Kandahar's sacred geography extends well beyond Durrani's tomb. North of the city, the grave of Hazratji Baba stretches long across the ground to signify the saint's greatness, covered only in rock chips and marked by tall pennants. The shrine of Baba Wali Kandhari in the Arghandab district draws both Muslims and Sikhs, honoring a Sufi pir whose encounter with Guru Nanak at Hasan Abdal in present-day Pakistan made him a figure shared between faiths. Martyrs' Square in the city center commemorates Afghan fighters who died attacking British-Indian forces at the Herat Gate in an earlier era of foreign occupation. Everywhere in Kandahar, the past is not buried. It is prayed to, argued over, and walked through daily.
Beneath the weight of its history, Kandahar is also a working city. Its economy runs on agriculture, trade, and transport, with grapes and pomegranates as the signature exports. Some 300 factories operate across several industrial parks. The bazaars -- Sarposh, the covered market in the city center; Shah Bazaar; Herat Bazaar -- remain the commercial heart, noisy and dense in ways that predate any modern planning. Cricket has become the dominant sport, played in dusty lots and in Kandahar International Cricket Stadium alike. The city's population has grown rapidly with the return of Afghans from Pakistan and Iran, and new townships like Ayno Maina and Hamidi Maina have risen on the outskirts, their grid-planned streets a stark contrast to the tangled lanes of the old quarters.
Kandahar resists the single narrative that outsiders want to impose on it. It is not only a Taliban stronghold, though the movement's spiritual leadership has deep roots here. It is not only a city of war, though its modern history has been shaped by Soviet occupation, civil conflict, and American intervention.

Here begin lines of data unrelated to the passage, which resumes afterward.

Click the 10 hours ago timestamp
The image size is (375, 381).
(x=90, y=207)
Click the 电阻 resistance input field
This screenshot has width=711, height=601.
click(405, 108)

It is also the city that produced Malalai of Maiwand, the national folk hero who rallied Afghan forces against the British in 1880. It produced Nur Jahan, empress of the Mughal Empire, and the Karzai family, who would lead post-2001 Afghanistan. The Kandahar Museum, near the Eidgah Gate, holds paintings by Ghiyassuddin, one of Afghanistan's leading artists. Pashtun culture, with its code of Pashtunwali, pervades everything -- hospitality, honor, and the fierce independence that has made this city ungovernable for every empire that tried.
Located at 31.62N, 65.72E in southern Afghanistan. Kandahar International Airport (OAKN) is the primary airport, approximately 16 km southeast of the city center. The city is visible as a large urban area on the flat desert plain, with the Arghandab River valley to the north and the rugged Chil Zena hills to the southwest marking Old Kandahar. Best viewed at 5,000-8,000 ft AGL. The Kandahar-Herat highway (Highway 1) and Kandahar-Kabul highway are visible as major road arteries. The desert terrain provides excellent visibility in clear weather.